1. "Germany in the Great War," by Laurence V. Moyer. This book is written by an American scholar, but views the war from the standpoint of the German side. It covers the origins of the war, the military aspect, and the situation on the home front in Germany about which not much is known in the US. The end of the war and its political ramifications are also covered. The author has an incisive way of informing his reader about details, while weaving them into the whole of the history. He does not dwell on individual battles in WW1 except to demonstrate examples, but he does outline the changing thrust of German strategy in the war with explanations behind that strategy.
From the German perspective, here were the war aims:
1914: Opening of the war and the initial offensives
1915: Offensive against Russia in an attempt to eliminate the second front
1916: Offensive at Verdun in an attempt to defeat the French in a drive on Paris, causing the British to withdraw from the war
1917: Submarine offensive in an attempt to starve the British to the bargaining table
1918: After defeating the Russians in February, the spring offensive was the big push to defeat Britain and France before the weight of the US could be brought to bear in the war
1919: After the overthrow of the monarchy, the German republic sought to obtain the best possible peace terms with the Allies
This book is close to 400 pages long but the interesting material made me want to keep going at it to the finish.
2. "Storm of Steel," by Ernst Juenger. This book is based on a diary kept by the author as a German soldier in WW1. This is considered the vanguard work written by a participant on the German side, having been first published in 1920. In contrast, Erich Maria Remarque's famous work "All Quiet on the Western Front" wasn't published until 1929.
German soldiers who had fought in WW1 experienced something along the same lines as American Vietnam war veterans did. This parallel is that in the immediate years after the conflicts in which they participated, discussion and discourse about their experiences wasn't popular.

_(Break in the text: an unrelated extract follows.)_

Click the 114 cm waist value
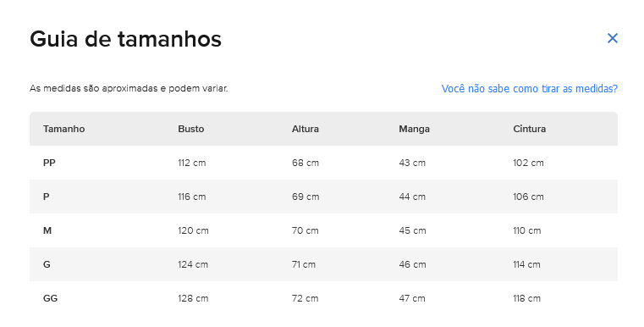click(x=526, y=264)
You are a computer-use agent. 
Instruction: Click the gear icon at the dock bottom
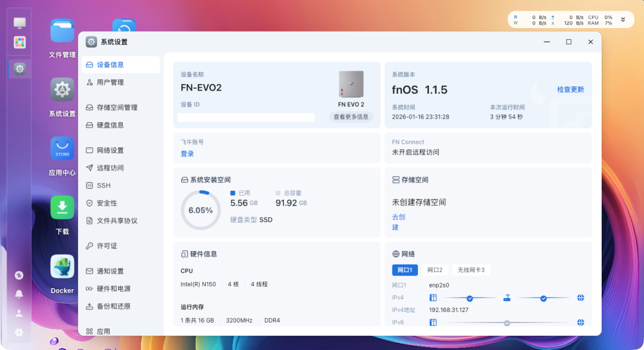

It wasn't until the mid to late 1920's that German war veterans became "rehabilitated" and mainline literary efforts about the war were published.
Once the reader ploughs through an overly-lengthy introduction of this book that explains its publication history, then gets into the real meat of the book, it goes very quickly. The author started his military service not long after the start of the war. He enlisted as soon as the war started, and upon completion of his training was posted to the 73rd Infantry Regiment ("Hanovarian Rifles") with which he served throughout the war. His unit was moved up and down the western front, from Flanders, to the Artois, to Lorraine, back to Flanders, and to Cambrai. After his first furlough, he reported back to the home depot of his regiment and was sent to officer cadet training. Upon return to the line, he was in the rank of ensign which is a kind of officer apprentice in OJT beforming becoming a lieutenant. He was a well decorated officer at the close of the war, having survived four years of combat on the western front, a remarkable achievement with which the reader will surely agree after reading of the type of warfare in which he fought.
Juenger doesn't hold back on the horrors of combat in the trenches, but informs his reader in a matter-of-fact way that isn't disturbing if that reader is already aware of the nature of combat in WW1.